Il suo non è il percorso di un archetipo, di un personaggio preso da una di quelle categorie che servono a far sembrare più inclusiva una serie tv. Il suo è un percorso multisfaccettato, singolare e pure arricchente per chi lo guarda. S’impara ad esempio che portare il velo può anche essere una scelta femminista, ma sulla cosa non si interpellano mai le donne; e che esistono campi dove i giovani musulmani pregano, organizzano corsi e ogni tanto cazzeggiano un po’ come all’oratorio feriale.
Non ci sono però didascaliche finestre informative: solo dialoghi (o messaggi vocali) autentici e anche più stratificati rispetto alla serie originale.
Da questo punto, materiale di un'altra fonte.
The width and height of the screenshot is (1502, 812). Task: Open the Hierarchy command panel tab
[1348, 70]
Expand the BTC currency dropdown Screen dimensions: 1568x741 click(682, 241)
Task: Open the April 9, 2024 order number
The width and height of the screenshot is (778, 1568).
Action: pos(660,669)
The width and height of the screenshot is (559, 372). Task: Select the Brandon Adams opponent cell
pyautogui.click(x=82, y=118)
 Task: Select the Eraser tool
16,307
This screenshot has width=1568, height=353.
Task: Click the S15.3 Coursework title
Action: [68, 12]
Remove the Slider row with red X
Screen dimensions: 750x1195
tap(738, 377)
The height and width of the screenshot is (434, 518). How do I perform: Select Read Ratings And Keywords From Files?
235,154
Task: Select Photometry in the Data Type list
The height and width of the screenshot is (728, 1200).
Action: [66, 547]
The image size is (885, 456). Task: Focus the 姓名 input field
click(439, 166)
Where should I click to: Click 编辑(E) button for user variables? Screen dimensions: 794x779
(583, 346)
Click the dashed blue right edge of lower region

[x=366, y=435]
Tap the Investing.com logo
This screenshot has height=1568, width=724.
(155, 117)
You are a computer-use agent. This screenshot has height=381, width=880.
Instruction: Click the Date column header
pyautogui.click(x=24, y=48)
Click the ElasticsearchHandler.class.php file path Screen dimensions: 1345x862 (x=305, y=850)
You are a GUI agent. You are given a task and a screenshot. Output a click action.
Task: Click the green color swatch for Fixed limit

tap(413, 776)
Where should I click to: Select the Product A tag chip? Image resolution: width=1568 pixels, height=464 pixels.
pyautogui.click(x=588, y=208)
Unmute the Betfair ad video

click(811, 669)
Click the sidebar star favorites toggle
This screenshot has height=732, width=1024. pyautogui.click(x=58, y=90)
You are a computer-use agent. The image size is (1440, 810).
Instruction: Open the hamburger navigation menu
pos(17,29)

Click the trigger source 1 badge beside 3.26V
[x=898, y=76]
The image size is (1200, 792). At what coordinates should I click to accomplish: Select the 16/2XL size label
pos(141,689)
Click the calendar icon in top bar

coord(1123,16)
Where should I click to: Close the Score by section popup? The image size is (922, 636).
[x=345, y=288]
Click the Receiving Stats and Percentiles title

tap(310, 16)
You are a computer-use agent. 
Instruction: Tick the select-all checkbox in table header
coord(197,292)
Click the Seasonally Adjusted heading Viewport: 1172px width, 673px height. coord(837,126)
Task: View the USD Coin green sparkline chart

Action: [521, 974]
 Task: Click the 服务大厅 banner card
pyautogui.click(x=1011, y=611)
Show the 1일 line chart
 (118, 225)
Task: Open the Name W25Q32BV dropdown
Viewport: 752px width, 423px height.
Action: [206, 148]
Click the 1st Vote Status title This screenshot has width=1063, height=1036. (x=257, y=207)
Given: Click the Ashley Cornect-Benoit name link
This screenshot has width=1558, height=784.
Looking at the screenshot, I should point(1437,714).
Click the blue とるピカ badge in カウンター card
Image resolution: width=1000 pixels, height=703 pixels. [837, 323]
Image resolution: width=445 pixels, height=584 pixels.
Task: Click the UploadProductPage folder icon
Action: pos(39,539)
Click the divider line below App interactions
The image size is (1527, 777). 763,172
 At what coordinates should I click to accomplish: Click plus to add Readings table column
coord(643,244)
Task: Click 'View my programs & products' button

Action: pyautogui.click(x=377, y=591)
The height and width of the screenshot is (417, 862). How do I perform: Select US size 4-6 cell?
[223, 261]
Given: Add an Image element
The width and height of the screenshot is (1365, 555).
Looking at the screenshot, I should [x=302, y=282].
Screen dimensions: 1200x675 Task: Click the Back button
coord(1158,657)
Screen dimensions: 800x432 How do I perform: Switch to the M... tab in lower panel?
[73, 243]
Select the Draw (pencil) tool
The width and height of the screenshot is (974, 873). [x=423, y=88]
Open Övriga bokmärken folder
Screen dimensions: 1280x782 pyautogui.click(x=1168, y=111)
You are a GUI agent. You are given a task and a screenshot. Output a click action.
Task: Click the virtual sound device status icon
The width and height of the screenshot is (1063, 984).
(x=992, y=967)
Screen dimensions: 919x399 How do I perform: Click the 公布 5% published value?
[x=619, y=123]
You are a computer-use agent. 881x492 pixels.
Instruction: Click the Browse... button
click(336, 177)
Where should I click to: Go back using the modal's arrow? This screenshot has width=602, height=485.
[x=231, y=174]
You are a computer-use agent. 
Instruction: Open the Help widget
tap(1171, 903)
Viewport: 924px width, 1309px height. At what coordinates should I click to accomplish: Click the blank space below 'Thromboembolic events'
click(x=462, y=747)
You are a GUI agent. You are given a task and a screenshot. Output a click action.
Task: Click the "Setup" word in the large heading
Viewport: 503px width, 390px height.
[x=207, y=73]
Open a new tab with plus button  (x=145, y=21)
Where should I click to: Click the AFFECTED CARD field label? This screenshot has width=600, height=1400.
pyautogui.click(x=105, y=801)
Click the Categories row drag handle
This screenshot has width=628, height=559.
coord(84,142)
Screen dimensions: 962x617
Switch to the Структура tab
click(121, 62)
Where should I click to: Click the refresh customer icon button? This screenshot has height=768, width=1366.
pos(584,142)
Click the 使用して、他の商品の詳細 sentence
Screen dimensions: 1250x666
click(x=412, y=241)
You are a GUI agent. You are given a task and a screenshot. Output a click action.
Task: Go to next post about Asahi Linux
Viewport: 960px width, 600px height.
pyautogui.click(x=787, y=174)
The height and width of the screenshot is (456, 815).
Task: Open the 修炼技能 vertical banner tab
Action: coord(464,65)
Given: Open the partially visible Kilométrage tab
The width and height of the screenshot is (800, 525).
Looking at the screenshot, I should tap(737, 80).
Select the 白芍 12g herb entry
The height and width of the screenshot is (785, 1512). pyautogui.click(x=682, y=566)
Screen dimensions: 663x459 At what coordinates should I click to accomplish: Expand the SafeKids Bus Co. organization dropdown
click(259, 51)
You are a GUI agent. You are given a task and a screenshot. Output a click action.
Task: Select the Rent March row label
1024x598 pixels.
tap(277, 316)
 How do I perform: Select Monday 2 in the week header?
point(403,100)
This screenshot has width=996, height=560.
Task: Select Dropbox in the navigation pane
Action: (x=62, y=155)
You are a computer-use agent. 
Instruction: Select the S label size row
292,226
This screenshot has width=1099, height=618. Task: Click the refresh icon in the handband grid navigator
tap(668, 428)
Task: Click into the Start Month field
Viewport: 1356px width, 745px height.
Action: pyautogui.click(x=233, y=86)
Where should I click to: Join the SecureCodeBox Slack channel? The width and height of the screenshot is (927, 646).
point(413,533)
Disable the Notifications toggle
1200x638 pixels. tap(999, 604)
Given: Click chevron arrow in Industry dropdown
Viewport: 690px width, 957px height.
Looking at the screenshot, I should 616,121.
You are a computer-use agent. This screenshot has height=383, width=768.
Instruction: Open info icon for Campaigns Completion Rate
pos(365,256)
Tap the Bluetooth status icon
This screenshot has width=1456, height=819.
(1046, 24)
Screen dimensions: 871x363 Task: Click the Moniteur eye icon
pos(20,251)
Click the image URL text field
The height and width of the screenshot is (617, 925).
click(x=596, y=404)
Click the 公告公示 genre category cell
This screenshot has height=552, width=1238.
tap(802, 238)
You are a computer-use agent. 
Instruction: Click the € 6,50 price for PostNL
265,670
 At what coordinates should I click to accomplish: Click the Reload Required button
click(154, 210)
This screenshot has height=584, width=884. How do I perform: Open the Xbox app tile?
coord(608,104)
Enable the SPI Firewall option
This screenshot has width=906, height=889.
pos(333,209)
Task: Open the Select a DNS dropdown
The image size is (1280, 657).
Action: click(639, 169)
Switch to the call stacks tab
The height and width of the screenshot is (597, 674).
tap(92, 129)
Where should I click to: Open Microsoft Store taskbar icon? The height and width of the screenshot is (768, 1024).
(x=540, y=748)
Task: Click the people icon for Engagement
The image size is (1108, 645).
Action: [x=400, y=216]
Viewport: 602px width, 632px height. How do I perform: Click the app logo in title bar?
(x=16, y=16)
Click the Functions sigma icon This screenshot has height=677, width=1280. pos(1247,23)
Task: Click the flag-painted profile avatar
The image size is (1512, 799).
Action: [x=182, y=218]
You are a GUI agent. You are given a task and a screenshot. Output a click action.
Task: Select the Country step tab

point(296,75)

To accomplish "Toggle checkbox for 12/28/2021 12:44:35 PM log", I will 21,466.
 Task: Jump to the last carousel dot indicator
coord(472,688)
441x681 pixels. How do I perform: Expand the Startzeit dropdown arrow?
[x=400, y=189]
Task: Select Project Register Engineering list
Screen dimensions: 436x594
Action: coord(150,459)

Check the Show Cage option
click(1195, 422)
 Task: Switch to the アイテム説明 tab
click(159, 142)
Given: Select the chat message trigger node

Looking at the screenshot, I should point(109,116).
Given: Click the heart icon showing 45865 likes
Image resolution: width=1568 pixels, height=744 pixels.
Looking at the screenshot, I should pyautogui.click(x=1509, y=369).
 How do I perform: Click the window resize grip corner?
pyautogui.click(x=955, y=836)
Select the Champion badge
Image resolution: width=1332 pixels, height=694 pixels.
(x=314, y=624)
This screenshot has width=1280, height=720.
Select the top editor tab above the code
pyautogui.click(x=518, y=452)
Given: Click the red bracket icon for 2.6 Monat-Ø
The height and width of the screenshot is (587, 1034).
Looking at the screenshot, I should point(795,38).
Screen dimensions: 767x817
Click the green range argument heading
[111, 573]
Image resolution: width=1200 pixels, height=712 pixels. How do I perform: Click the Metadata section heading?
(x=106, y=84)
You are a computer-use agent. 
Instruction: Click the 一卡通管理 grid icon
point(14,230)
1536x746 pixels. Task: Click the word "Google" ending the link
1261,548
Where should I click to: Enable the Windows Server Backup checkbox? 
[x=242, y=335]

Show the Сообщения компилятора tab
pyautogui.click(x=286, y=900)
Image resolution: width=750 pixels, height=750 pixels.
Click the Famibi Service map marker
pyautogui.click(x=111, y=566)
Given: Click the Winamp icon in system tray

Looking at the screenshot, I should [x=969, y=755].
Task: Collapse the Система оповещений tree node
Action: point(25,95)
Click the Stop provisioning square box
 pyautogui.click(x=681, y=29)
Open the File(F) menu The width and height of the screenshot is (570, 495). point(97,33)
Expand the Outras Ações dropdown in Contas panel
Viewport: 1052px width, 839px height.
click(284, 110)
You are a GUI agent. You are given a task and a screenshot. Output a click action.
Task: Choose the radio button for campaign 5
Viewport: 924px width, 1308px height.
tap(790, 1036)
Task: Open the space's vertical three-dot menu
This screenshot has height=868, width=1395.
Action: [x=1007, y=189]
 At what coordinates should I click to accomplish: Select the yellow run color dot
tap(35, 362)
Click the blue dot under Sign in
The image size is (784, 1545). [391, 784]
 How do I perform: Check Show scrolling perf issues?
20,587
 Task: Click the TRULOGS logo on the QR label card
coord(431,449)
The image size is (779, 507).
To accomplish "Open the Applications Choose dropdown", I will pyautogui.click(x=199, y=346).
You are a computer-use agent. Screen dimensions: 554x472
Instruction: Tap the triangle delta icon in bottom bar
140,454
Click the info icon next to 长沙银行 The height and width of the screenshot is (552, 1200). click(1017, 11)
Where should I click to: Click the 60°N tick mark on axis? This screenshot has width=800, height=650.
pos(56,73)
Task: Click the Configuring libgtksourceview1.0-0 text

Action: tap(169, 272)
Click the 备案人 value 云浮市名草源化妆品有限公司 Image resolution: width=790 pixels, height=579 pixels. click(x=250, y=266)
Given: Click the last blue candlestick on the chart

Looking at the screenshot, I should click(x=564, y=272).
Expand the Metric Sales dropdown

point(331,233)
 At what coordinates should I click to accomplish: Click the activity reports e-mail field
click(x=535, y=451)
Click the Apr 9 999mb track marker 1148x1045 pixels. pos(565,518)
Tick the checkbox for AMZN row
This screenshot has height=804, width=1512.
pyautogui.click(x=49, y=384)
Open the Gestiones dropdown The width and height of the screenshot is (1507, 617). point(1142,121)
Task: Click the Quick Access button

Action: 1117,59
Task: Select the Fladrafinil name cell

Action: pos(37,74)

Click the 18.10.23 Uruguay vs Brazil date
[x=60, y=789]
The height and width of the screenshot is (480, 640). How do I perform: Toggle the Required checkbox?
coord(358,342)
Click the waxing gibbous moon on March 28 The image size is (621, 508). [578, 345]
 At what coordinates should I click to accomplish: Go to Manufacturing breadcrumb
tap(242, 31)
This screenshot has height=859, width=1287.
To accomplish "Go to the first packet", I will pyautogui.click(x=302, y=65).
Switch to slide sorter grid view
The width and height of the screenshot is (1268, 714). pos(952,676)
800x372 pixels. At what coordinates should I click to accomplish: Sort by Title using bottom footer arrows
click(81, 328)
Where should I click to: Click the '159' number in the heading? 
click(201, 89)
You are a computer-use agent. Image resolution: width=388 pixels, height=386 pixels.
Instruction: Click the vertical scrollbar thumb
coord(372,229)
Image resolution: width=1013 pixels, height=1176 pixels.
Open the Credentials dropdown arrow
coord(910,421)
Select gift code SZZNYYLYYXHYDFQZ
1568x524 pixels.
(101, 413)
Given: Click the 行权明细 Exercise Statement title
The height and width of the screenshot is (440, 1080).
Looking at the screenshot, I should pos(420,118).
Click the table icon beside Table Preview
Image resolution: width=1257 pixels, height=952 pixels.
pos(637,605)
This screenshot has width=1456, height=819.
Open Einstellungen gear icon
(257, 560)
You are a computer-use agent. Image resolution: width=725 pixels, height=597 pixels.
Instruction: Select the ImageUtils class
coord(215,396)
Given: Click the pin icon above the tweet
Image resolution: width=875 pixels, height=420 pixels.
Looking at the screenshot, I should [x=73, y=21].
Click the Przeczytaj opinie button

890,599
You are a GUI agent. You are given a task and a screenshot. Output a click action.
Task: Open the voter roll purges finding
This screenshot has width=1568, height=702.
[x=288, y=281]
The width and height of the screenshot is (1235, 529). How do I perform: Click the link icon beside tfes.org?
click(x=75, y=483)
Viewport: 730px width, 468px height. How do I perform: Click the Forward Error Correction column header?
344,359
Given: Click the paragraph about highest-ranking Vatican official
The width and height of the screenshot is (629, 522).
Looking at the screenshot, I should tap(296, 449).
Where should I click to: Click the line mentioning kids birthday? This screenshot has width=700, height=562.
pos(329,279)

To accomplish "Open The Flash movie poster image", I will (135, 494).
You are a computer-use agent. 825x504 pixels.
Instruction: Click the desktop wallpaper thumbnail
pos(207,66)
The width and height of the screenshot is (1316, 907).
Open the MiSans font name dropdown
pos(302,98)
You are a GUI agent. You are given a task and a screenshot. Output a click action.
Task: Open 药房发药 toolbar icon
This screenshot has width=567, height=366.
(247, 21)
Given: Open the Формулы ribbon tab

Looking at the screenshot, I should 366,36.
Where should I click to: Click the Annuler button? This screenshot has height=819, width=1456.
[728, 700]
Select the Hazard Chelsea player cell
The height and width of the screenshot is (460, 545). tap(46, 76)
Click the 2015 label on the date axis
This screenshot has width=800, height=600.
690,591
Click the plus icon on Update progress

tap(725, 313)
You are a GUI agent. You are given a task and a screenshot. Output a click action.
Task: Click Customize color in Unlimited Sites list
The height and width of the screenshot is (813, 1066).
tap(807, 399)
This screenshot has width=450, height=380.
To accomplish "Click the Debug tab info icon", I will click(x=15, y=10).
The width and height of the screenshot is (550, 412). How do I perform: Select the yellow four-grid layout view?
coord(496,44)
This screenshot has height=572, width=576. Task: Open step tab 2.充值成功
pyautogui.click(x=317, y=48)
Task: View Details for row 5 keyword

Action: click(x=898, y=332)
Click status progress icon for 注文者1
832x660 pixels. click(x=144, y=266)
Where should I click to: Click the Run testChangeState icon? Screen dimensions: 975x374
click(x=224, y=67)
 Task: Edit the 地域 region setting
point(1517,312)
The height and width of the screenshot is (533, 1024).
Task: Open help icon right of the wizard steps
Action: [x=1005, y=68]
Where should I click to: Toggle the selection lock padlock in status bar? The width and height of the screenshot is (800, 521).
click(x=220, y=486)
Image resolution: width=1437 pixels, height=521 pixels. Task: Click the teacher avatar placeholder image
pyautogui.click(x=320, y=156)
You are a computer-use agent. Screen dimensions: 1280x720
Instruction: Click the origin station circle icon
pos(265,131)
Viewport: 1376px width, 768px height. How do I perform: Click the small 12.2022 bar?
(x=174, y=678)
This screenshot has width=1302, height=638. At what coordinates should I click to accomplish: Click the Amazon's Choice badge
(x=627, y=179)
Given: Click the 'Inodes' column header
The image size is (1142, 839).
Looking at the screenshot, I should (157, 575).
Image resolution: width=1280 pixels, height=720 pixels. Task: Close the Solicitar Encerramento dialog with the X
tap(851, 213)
Ludovico Bessegato li ha tracciati insieme alla sociologa musulmana Sumaya Abdel Qader, dialogando anche con le figlie adolescenti. Così, alla stranezza del vedere una diciottenne di oggi appartarsi durante una festa per pregare o chiedersi se il ragazzo che le piace sia già quello giusto da sposare, Skam fornisce prontamente una spiegazione concreta.
Certo, non ci si aspetta che in una manciata di episodi Skam Italia rivoluzioni il discorso sull’integrazione. D’altro canto, la serie stessa non millanta di voler convertire, per dire, il pensiero di coloro che hanno disprezzato pubblicamente Silvia Romano. Con molta umiltà, però, Skam racconta storie con una base reale e fornisce strumenti per capire meglio le persone che le vivono. Empatizzando, infatti, si è più disposti a comprenderne le scelte, anziché giudicarle.
La normalizzazione, in Skam Italia, passa attraverso i dettagli più silenziosi, i gesti più comuni, gli interrogativi più spontanei, senza paura di risultare banale. “Noi tante cose non le sappiamo perché nessuno ce le spiega”, dice Martino a Sana, che interpreta come razziste le osservazioni sciocche delle amiche sulla sua religione. “Ma se vogliamo far capire le nostre differenze, dobbiamo dare risposte intelligenti alle domande stupide”.